A pesar de que alguns dos Estados provinciais aderiram à lei de quota, no que se refere à eleição de legisladores nacionais, só onze de um total de 23 sancionaram a lei de quota provincial. As províncias que contam com esta lei não têm como garantido o 30% de legisladoras eleitas devido às dificuldades que apresenta a lei de "lemas" como marco eleitoral (interna partidária incorporada à eleição geral). Isto prejudica às mulheres porque os primeiros postos são geralmente ocupados por homens e segundo o sistema D’ Hont aplicado pela lei de lemas, se houver paridade de votos entre os "sublemas" os cargos se distribuem só nos primeiros postos.

B.- Descumprimento do Estado no marco do Pacto (art. 25)

Não se adverte por parte do Estado uma campanha tendente à aplicação do sistema de quotas em outros âmbitos como são os partidos políticos, as organizações sindicais e profissionais.

A pesar da Câmera de Deputados da Nação ter alcançado 30% de representação feminina, no Senado Nacional só uma cadeira é ocupada por uma mulher. No Executivo Nacional atualmente de oito ministérios só dois, - o Ministério de Desenvolvimento Social e o Ministério do Trabalho- estão ocupados por uma mulher. Nos executivos provinciais não foi eleita nehuma mulher e é muito escassa a sua representação nos gabinetes provinciais. Só podem ser encontradas em cargos de menor categoria.

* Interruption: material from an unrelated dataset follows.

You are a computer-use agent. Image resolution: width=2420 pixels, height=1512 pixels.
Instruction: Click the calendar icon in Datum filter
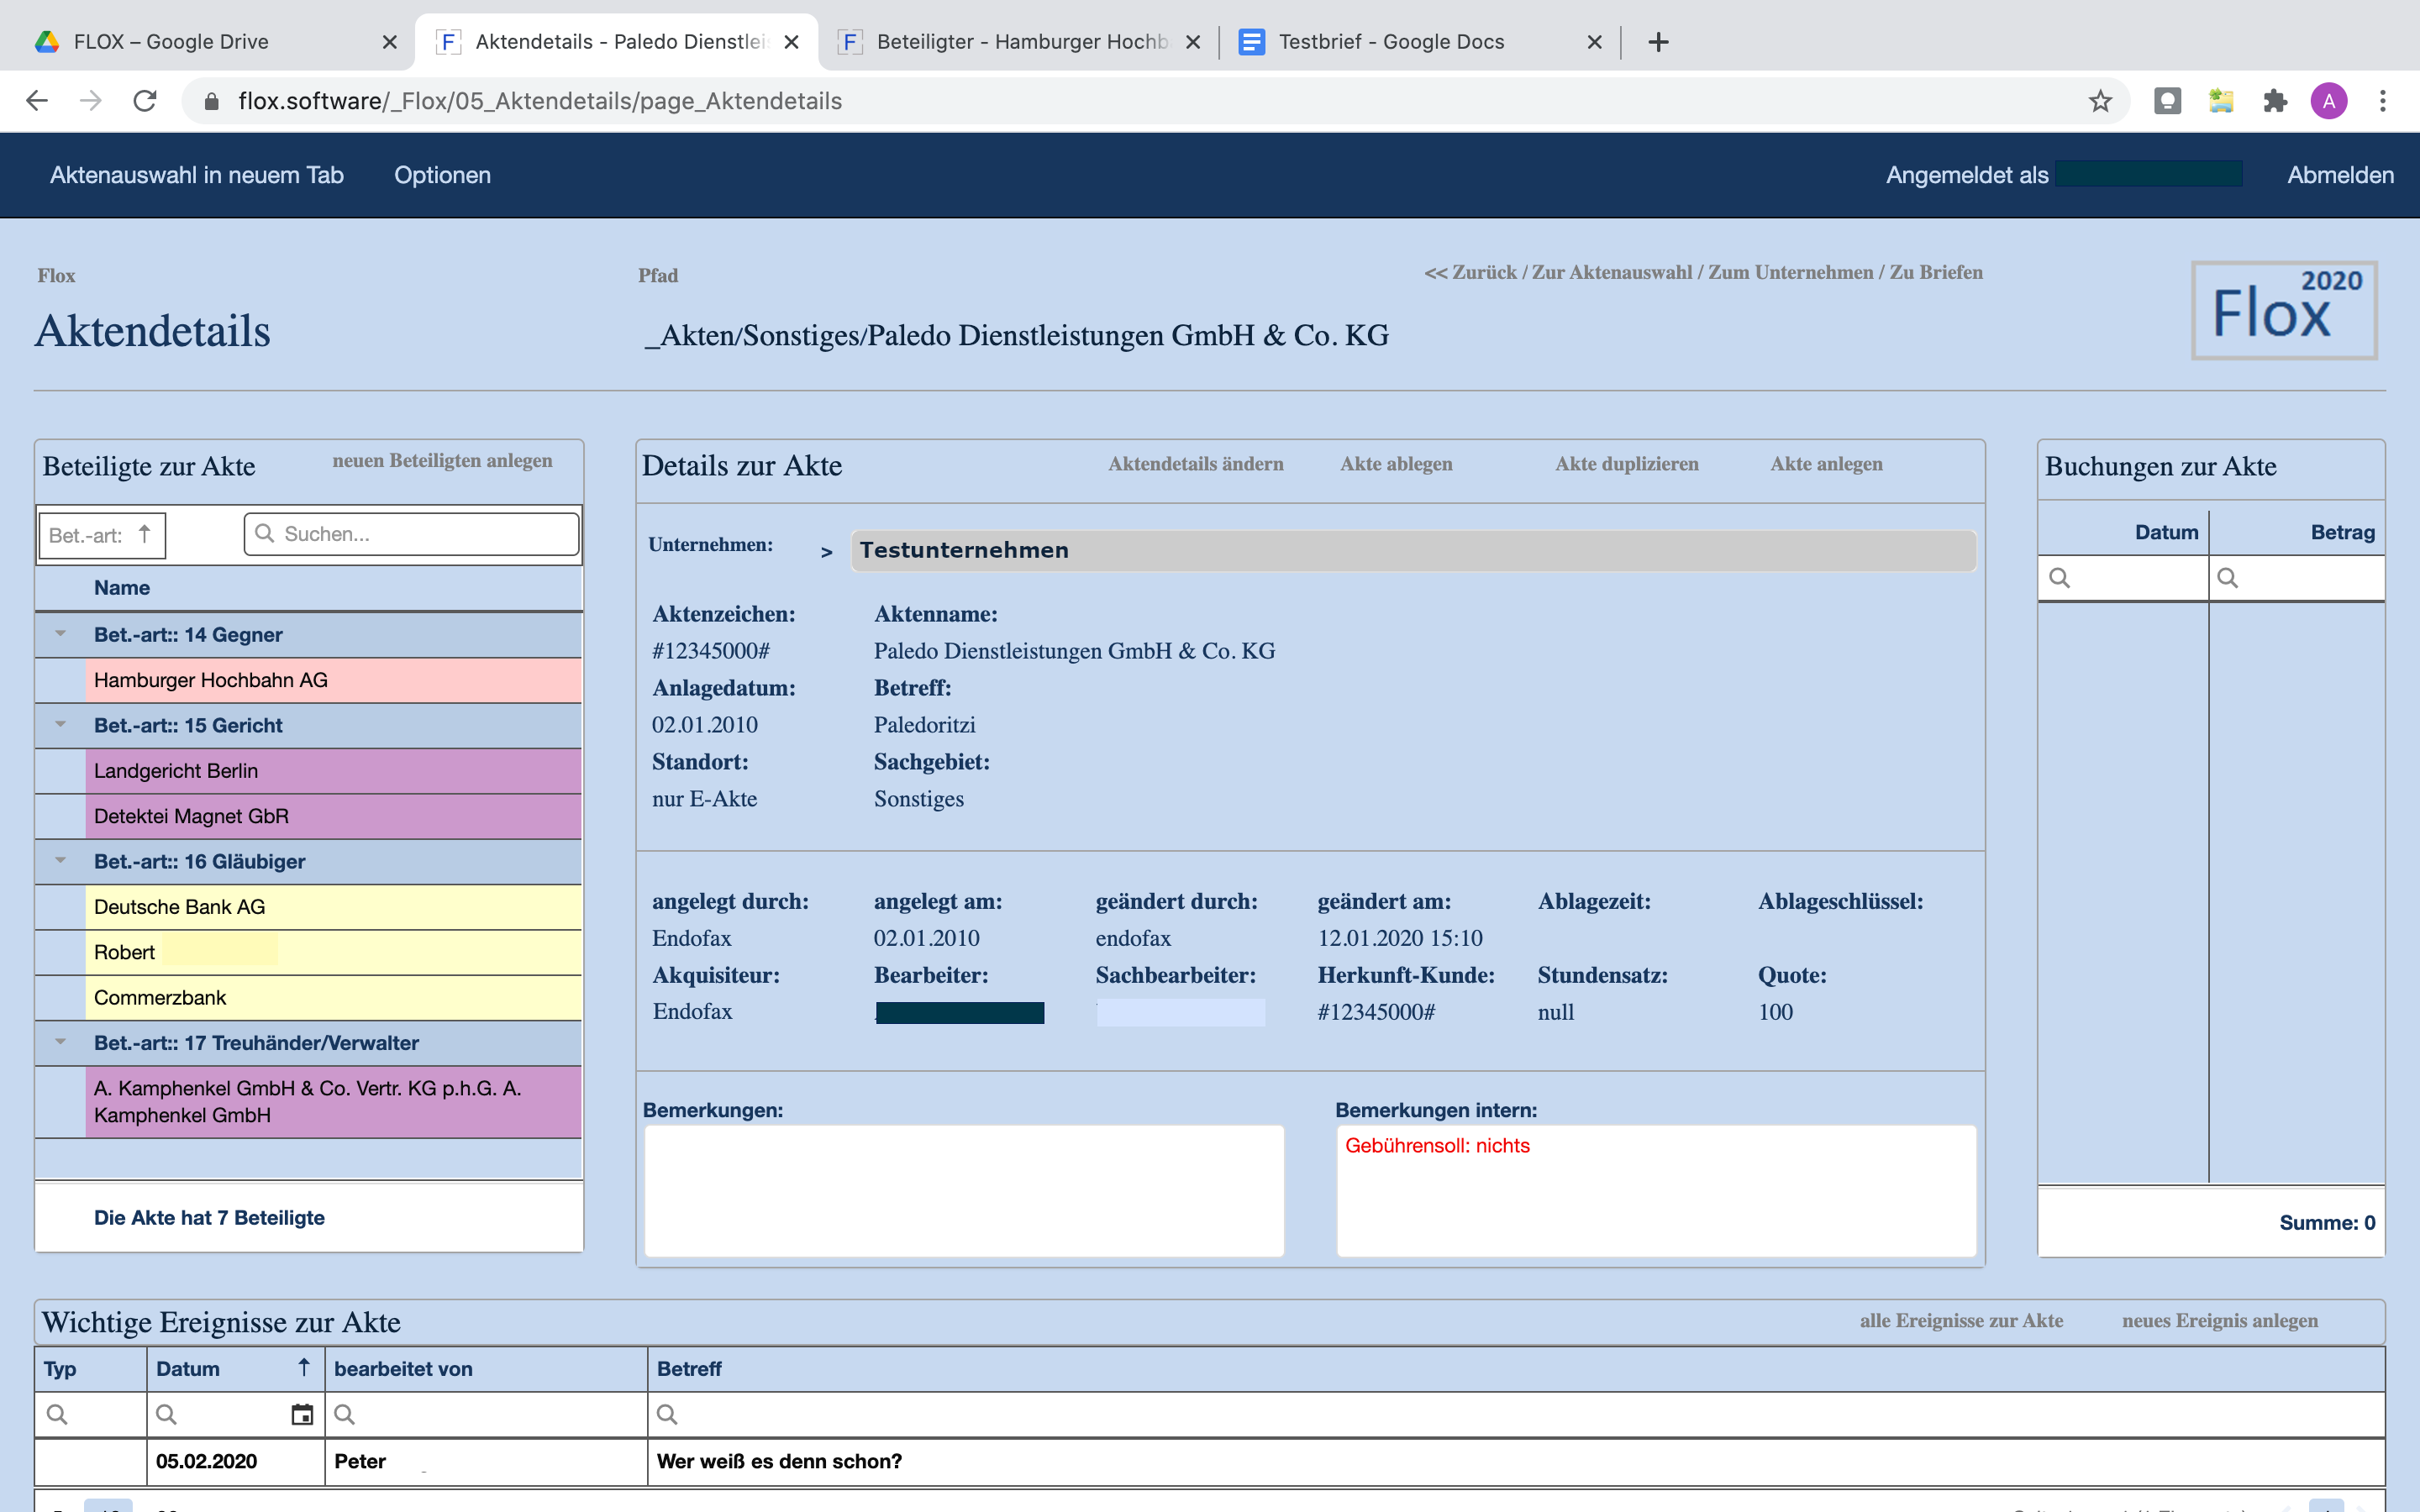click(301, 1414)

No âmbito sindical, "só 4% das mulheres ocupam postos nas Secretarias Nacionais: Na Federação Argentina de Comércio e Serviços, no Sindicato do Seguros, de Bancários e de Mecânicos (SMATA). Só três mulheres ocupam cargos na Secretaria Geral: no sindicato dos Aeronavegantes, no de Docentes e na Associação Argentina de Modelos. Na categoria de secretarias adjuntas há duas mulheres: uma no Sindicato Único de Trabalhadores do Espetáculo Público e a outra na União de Pessoal de Segurança da República Argentina. Só oito sindicatos contam com uma área Mulher (Revista do Conselho Nacional da Mulher, outubro 1999, ano 4 No 13, pag. 28, citada em "A mulher e o poder nas organizações profissionais", Norma Allegrone, Ediçoes FUNDAI, Buenos Aires, 2000).

Nos Conselhos Profissionais, apesar do aumento do número de inscritas, não se registra um aumento importante na procentagem de mulheres na composição dos Conselhos Diretivos. Por exemplo, na Associação Odontológica Argentina no periodo 1989-1999, as mulheres representavam um 14,07% na Comissão Diretiva e um 9,09% na Mesa Diretiva, a pesar que do total de 9.266 inscritas, 7.630 eram mulheres.

O CLADEM e a Equality Now não advertem decisão política por parte do governo argentino para incrementar a quota de mulheres tanto a nível nacional quanto provincial, nem para impulsar a sua aplicação nos partidos políticos, sindicatos ou entidades profissionais, assegurando a igualdade das mulheres na direção dos assuntos públicos, segundo o estabelecido pelos artigos 3º e 25º do Pacto.